--- TASK GOAL ---
Please convert all of the records below into a Markdown table with two columns, Row and Line, giving each line its own numbered row. Leave out blank lines.

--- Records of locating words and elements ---
%%

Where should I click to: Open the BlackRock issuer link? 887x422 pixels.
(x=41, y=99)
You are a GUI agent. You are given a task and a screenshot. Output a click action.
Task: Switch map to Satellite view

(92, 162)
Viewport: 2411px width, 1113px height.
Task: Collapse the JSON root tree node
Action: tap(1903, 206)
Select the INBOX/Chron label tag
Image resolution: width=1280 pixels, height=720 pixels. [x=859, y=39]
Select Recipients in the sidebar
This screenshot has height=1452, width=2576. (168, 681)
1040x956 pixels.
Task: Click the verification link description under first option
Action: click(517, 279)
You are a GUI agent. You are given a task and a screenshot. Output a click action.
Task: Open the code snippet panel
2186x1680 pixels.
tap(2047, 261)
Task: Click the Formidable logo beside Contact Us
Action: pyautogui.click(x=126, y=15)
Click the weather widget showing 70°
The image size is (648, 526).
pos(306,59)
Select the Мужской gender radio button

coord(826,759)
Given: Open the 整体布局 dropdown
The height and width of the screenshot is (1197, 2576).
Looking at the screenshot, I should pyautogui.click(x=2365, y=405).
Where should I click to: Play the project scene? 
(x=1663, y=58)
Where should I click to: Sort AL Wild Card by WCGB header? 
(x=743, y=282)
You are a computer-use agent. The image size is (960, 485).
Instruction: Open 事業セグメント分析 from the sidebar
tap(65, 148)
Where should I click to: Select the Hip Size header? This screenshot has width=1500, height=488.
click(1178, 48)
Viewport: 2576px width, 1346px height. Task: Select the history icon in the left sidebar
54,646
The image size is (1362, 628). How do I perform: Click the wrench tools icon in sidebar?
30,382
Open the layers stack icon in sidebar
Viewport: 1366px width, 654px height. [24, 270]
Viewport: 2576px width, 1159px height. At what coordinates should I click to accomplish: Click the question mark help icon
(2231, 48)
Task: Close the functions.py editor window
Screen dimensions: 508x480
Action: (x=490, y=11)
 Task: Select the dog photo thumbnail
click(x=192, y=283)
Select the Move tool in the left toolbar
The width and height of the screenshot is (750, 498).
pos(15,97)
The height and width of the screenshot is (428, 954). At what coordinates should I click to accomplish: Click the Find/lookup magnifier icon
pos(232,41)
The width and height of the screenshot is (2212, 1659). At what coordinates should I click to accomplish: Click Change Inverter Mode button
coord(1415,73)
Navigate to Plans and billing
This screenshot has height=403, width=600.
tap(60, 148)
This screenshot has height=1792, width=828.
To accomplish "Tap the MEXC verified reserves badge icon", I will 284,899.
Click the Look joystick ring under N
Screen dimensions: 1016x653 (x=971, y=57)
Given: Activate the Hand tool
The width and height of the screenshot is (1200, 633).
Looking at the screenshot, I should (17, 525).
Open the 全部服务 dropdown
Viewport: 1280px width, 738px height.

%%

--- EXERCISE RESULT ---
| Row | Line |
|---|---|
| 1 | Where should I click to: Open the BlackRock issuer link? 887x422 pixels. |
| 2 | (x=41, y=99) |
| 3 | You are a GUI agent. You are given a task and a screenshot. Output a click action. |
| 4 | Task: Switch map to Satellite view |
| 5 | (92, 162) |
| 6 | Viewport: 2411px width, 1113px height. |
| 7 | Task: Collapse the JSON root tree node |
| 8 | Action: tap(1903, 206) |
| 9 | Select the INBOX/Chron label tag |
| 10 | Image resolution: width=1280 pixels, height=720 pixels. [x=859, y=39] |
| 11 | Select Recipients in the sidebar |
| 12 | This screenshot has height=1452, width=2576. (168, 681) |
| 13 | 1040x956 pixels. |
| 14 | Task: Click the verification link description under first option |
| 15 | Action: click(517, 279) |
| 16 | You are a GUI agent. You are given a task and a screenshot. Output a click action. |
| 17 | Task: Open the code snippet panel |
| 18 | 2186x1680 pixels. |
| 19 | tap(2047, 261) |
| 20 | Task: Click the Formidable logo beside Contact Us |
| 21 | Action: pyautogui.click(x=126, y=15) |
| 22 | Click the weather widget showing 70° |
| 23 | The image size is (648, 526). |
| 24 | pos(306,59) |
| 25 | Select the Мужской gender radio button |
| 26 | coord(826,759) |
| 27 | Given: Open the 整体布局 dropdown |
| 28 | The height and width of the screenshot is (1197, 2576). |
| 29 | Looking at the screenshot, I should pyautogui.click(x=2365, y=405). |
| 30 | Where should I click to: Play the project scene?  |
| 31 | (x=1663, y=58) |
| 32 | Where should I click to: Sort AL Wild Card by WCGB header?  |
| 33 | (x=743, y=282) |
| 34 | You are a computer-use agent. The image size is (960, 485). |
| 35 | Instruction: Open 事業セグメント分析 from the sidebar |
| 36 | tap(65, 148) |
| 37 | Where should I click to: Select the Hip Size header? This screenshot has width=1500, height=488. |
| 38 | click(1178, 48) |
| 39 | Viewport: 2576px width, 1346px height. Task: Select the history icon in the left sidebar |
| 40 | 54,646 |
| 41 | The image size is (1362, 628). How do I perform: Click the wrench tools icon in sidebar? |
| 42 | 30,382 |
| 43 | Open the layers stack icon in sidebar |
| 44 | Viewport: 1366px width, 654px height. [24, 270] |
| 45 | Viewport: 2576px width, 1159px height. At what coordinates should I click to accomplish: Click the question mark help icon |
| 46 | (2231, 48) |
| 47 | Task: Close the functions.py editor window |
| 48 | Screen dimensions: 508x480 |
| 49 | Action: (x=490, y=11) |
| 50 |  Task: Select the dog photo thumbnail |
| 51 | click(x=192, y=283) |
| 52 | Select the Move tool in the left toolbar |
| 53 | The width and height of the screenshot is (750, 498). |
| 54 | pos(15,97) |
| 55 | The height and width of the screenshot is (428, 954). At what coordinates should I click to accomplish: Click the Find/lookup magnifier icon |
| 56 | pos(232,41) |
| 57 | The width and height of the screenshot is (2212, 1659). At what coordinates should I click to accomplish: Click Change Inverter Mode button |
| 58 | coord(1415,73) |
| 59 | Navigate to Plans and billing |
| 60 | This screenshot has height=403, width=600. |
| 61 | tap(60, 148) |
| 62 | This screenshot has height=1792, width=828. |
| 63 | To accomplish "Tap the MEXC verified reserves badge icon", I will 284,899. |
| 64 | Click the Look joystick ring under N |
| 65 | Screen dimensions: 1016x653 (x=971, y=57) |
| 66 | Given: Activate the Hand tool |
| 67 | The width and height of the screenshot is (1200, 633). |
| 68 | Looking at the screenshot, I should (17, 525). |
| 69 | Open the 全部服务 dropdown |
| 70 | Viewport: 1280px width, 738px height. |